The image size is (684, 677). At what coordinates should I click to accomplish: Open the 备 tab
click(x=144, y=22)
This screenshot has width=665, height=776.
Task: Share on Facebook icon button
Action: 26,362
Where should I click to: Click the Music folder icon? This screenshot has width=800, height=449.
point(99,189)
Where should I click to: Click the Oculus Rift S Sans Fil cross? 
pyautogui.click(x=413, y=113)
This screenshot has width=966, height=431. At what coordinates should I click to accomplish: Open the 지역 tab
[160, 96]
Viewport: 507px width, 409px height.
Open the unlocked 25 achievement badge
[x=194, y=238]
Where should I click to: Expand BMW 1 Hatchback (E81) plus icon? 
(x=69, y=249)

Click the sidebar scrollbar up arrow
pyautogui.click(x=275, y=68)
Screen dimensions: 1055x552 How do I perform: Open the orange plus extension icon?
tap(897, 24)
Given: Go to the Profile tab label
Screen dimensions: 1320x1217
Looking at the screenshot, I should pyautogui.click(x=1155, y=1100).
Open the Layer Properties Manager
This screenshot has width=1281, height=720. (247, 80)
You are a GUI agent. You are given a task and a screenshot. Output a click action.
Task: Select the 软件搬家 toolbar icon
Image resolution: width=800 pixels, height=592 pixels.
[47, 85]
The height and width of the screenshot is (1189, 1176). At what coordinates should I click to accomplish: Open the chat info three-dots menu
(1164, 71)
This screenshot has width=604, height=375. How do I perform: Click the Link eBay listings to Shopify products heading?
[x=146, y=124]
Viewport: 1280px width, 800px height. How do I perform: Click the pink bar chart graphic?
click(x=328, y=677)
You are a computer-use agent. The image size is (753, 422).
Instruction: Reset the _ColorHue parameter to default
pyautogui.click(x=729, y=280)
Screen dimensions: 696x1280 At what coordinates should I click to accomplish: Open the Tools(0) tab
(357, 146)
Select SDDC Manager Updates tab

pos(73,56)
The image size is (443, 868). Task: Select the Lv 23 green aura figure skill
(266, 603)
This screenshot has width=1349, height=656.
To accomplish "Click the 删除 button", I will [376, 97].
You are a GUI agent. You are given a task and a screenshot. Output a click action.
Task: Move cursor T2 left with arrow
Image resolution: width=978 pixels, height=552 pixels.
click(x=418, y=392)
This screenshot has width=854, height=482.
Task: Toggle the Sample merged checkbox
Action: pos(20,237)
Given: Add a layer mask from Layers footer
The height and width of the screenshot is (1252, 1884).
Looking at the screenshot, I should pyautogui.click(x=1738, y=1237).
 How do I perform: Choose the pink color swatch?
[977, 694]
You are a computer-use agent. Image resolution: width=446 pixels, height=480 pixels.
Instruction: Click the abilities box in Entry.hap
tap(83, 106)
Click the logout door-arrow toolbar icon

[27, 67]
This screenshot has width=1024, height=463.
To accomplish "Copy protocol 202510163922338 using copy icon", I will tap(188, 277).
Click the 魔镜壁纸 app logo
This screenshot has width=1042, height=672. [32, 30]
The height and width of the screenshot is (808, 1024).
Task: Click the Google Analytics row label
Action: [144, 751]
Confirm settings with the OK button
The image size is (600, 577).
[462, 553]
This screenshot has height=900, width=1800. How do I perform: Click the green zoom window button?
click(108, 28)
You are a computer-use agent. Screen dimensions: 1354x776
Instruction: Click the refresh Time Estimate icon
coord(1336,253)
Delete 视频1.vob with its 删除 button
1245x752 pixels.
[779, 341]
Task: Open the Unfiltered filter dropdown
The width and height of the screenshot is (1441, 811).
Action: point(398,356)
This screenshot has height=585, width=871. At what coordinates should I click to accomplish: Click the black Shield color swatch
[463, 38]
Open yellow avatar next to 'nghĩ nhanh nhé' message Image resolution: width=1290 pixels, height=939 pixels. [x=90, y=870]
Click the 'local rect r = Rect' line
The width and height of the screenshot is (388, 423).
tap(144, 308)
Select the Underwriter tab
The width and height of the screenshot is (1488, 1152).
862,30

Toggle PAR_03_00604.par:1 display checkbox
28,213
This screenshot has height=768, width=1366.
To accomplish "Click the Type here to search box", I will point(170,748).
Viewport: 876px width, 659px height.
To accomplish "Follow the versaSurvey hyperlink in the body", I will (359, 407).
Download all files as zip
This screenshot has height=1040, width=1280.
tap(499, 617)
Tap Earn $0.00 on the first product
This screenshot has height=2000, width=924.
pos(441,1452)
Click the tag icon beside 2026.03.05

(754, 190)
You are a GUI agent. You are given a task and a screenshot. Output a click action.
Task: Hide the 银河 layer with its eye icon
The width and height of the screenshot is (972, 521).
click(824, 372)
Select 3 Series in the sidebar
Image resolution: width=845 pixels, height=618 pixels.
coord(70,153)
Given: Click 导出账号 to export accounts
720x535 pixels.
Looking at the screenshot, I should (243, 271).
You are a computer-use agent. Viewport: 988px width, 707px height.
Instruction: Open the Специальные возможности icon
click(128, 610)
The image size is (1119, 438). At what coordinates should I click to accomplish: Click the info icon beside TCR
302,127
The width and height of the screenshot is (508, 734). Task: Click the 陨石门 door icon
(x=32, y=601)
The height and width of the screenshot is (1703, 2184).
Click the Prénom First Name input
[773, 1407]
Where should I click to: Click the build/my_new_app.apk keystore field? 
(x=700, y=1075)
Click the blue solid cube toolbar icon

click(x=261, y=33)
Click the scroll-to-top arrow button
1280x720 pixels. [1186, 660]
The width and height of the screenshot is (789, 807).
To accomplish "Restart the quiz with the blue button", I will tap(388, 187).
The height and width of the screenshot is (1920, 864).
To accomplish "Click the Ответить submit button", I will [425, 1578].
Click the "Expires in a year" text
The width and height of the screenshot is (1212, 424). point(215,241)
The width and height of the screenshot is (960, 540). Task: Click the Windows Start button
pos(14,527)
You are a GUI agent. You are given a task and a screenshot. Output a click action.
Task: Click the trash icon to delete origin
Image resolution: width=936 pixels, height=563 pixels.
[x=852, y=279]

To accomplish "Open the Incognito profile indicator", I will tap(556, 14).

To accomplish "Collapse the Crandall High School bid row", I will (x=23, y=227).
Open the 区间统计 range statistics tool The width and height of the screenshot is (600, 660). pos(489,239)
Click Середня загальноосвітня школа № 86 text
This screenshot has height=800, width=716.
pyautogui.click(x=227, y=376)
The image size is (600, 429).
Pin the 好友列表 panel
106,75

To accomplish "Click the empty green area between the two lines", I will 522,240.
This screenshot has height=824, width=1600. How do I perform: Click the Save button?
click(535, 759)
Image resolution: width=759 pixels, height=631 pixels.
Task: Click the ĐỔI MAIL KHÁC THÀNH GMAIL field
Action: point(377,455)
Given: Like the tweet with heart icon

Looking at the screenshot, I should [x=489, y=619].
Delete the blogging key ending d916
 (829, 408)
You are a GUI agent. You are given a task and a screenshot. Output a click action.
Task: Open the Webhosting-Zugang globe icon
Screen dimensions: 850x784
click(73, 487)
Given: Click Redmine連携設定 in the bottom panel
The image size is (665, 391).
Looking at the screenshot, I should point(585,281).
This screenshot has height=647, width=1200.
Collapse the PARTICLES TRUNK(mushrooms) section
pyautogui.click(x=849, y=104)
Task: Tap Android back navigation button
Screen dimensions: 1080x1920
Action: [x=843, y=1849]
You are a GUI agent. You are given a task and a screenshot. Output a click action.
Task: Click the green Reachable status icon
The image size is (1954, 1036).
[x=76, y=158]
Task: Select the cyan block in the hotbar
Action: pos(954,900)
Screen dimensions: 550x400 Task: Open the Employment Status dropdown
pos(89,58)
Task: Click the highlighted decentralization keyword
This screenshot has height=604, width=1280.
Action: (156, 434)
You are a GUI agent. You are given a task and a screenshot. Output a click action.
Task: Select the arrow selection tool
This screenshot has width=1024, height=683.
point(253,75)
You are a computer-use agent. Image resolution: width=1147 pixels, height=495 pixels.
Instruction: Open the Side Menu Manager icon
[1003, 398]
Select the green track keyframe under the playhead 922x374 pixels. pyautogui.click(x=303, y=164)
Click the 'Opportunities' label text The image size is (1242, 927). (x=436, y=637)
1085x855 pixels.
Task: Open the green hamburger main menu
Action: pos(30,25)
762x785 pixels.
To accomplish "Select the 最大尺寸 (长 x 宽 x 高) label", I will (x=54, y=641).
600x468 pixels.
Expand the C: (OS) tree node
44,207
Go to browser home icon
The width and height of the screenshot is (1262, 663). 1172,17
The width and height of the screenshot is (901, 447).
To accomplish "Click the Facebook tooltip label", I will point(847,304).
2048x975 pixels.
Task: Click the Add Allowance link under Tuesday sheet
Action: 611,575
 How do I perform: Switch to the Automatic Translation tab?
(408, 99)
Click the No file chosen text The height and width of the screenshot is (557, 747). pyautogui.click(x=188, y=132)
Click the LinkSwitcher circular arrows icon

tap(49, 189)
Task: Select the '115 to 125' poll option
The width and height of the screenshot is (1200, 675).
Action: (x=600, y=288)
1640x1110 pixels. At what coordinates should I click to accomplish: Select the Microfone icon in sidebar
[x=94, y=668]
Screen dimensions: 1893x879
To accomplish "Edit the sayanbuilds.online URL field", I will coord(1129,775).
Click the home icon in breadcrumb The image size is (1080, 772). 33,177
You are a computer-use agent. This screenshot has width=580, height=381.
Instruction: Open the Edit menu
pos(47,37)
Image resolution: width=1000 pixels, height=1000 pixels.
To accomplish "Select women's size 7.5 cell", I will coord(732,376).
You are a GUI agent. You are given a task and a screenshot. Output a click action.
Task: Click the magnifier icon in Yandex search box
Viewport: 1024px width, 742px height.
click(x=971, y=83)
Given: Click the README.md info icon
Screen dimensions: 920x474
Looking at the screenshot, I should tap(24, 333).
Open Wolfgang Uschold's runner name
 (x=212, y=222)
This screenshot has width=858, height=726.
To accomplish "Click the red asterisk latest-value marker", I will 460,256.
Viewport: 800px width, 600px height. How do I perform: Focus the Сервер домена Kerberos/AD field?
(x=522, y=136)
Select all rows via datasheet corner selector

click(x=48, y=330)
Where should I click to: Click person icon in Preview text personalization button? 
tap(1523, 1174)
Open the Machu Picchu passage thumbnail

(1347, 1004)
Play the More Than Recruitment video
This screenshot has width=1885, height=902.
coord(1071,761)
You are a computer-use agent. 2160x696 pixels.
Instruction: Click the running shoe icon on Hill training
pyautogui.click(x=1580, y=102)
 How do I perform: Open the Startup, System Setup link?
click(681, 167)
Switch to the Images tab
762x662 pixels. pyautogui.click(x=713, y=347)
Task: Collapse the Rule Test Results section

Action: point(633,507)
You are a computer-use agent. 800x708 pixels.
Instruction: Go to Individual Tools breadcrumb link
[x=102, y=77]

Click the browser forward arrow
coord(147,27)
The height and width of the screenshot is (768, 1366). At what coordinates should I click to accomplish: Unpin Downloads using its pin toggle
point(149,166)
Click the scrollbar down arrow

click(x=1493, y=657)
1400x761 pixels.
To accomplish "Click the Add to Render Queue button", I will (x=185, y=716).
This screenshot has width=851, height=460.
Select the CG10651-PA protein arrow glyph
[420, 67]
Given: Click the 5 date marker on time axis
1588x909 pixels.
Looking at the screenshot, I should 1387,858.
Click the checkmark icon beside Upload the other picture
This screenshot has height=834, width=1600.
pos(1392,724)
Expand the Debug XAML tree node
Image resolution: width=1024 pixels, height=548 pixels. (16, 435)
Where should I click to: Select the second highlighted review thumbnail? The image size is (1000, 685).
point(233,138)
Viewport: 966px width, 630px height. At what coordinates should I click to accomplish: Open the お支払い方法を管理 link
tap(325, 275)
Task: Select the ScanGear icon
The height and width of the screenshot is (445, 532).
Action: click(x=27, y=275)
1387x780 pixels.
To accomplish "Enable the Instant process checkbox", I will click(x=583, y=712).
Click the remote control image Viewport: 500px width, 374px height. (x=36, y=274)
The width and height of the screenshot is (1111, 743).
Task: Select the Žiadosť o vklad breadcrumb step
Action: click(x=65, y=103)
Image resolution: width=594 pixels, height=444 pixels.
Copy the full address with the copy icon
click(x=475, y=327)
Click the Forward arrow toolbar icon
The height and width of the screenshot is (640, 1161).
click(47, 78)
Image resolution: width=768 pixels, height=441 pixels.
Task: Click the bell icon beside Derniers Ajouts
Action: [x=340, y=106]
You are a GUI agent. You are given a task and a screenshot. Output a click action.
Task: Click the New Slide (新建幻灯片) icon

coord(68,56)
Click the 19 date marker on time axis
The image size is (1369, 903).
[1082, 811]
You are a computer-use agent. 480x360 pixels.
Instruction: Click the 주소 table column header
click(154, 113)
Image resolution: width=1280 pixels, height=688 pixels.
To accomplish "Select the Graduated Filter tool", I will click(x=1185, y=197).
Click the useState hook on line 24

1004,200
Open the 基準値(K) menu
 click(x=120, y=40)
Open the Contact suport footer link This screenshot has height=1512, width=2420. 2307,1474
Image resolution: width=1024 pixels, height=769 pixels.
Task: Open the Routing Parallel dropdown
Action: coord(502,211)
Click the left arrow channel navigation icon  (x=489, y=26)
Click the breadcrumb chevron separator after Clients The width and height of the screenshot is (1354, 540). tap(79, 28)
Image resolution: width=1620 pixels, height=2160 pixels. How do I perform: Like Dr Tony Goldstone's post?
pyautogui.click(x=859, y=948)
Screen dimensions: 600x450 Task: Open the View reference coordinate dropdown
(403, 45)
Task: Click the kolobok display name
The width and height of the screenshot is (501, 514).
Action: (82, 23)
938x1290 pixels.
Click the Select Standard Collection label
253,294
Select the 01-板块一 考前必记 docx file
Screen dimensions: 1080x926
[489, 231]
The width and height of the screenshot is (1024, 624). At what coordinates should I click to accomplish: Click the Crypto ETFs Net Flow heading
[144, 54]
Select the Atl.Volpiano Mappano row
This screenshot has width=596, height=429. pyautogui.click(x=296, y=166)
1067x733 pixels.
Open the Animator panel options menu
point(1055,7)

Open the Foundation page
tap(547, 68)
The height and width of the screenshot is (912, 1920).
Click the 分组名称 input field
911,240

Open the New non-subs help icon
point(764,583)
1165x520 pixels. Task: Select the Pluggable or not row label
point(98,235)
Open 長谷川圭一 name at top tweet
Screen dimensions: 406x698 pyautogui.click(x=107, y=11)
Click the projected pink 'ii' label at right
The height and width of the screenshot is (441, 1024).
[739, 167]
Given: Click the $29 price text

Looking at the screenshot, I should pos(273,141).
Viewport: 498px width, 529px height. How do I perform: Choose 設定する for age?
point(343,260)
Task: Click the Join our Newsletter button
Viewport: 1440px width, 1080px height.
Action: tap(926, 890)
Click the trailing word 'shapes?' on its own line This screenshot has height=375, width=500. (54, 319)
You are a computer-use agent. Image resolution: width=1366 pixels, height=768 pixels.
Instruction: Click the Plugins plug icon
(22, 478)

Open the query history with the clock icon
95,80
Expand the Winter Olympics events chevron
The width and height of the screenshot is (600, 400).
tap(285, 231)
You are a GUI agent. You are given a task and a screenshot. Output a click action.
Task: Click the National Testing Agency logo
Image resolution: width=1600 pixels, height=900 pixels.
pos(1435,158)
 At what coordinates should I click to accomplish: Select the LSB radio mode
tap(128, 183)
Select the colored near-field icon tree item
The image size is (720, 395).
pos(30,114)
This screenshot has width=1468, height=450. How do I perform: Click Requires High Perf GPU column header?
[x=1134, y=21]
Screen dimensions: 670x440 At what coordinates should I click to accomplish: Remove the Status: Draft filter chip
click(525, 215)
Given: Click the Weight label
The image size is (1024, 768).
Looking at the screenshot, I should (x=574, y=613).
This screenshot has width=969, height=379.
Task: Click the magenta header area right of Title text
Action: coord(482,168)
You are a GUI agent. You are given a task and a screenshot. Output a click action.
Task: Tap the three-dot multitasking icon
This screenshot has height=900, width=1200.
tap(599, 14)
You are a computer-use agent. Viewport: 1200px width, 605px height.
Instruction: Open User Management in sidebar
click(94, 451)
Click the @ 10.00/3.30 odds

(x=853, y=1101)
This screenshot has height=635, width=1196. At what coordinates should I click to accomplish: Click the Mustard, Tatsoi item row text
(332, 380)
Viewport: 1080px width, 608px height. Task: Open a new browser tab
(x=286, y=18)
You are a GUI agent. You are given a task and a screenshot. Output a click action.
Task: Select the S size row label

§ WHAT YOU NEED TO DO
The reply should consist solely of the lines above from the one that has "Click the LinkSwitcher circular arrows icon" through the one that has "Play the More Than Recruitment video", reproduced exactly.

§ TASK SOLUTION
Click the LinkSwitcher circular arrows icon

tap(49, 189)
Task: Select the '115 to 125' poll option
The width and height of the screenshot is (1200, 675).
Action: (x=600, y=288)
1640x1110 pixels. At what coordinates should I click to accomplish: Select the Microfone icon in sidebar
[x=94, y=668]
Screen dimensions: 1893x879
To accomplish "Edit the sayanbuilds.online URL field", I will coord(1129,775).
Click the home icon in breadcrumb The image size is (1080, 772). 33,177
You are a computer-use agent. This screenshot has width=580, height=381.
Instruction: Open the Edit menu
pos(47,37)
Image resolution: width=1000 pixels, height=1000 pixels.
To accomplish "Select women's size 7.5 cell", I will coord(732,376).
You are a GUI agent. You are given a task and a screenshot. Output a click action.
Task: Click the magnifier icon in Yandex search box
Viewport: 1024px width, 742px height.
click(x=971, y=83)
Given: Click the README.md info icon
Screen dimensions: 920x474
Looking at the screenshot, I should tap(24, 333).
Open Wolfgang Uschold's runner name
 (x=212, y=222)
This screenshot has width=858, height=726.
To accomplish "Click the red asterisk latest-value marker", I will 460,256.
Viewport: 800px width, 600px height. How do I perform: Focus the Сервер домена Kerberos/AD field?
(x=522, y=136)
Select all rows via datasheet corner selector

click(x=48, y=330)
Where should I click to: Click person icon in Preview text personalization button? 
tap(1523, 1174)
Open the Machu Picchu passage thumbnail

(1347, 1004)
Play the More Than Recruitment video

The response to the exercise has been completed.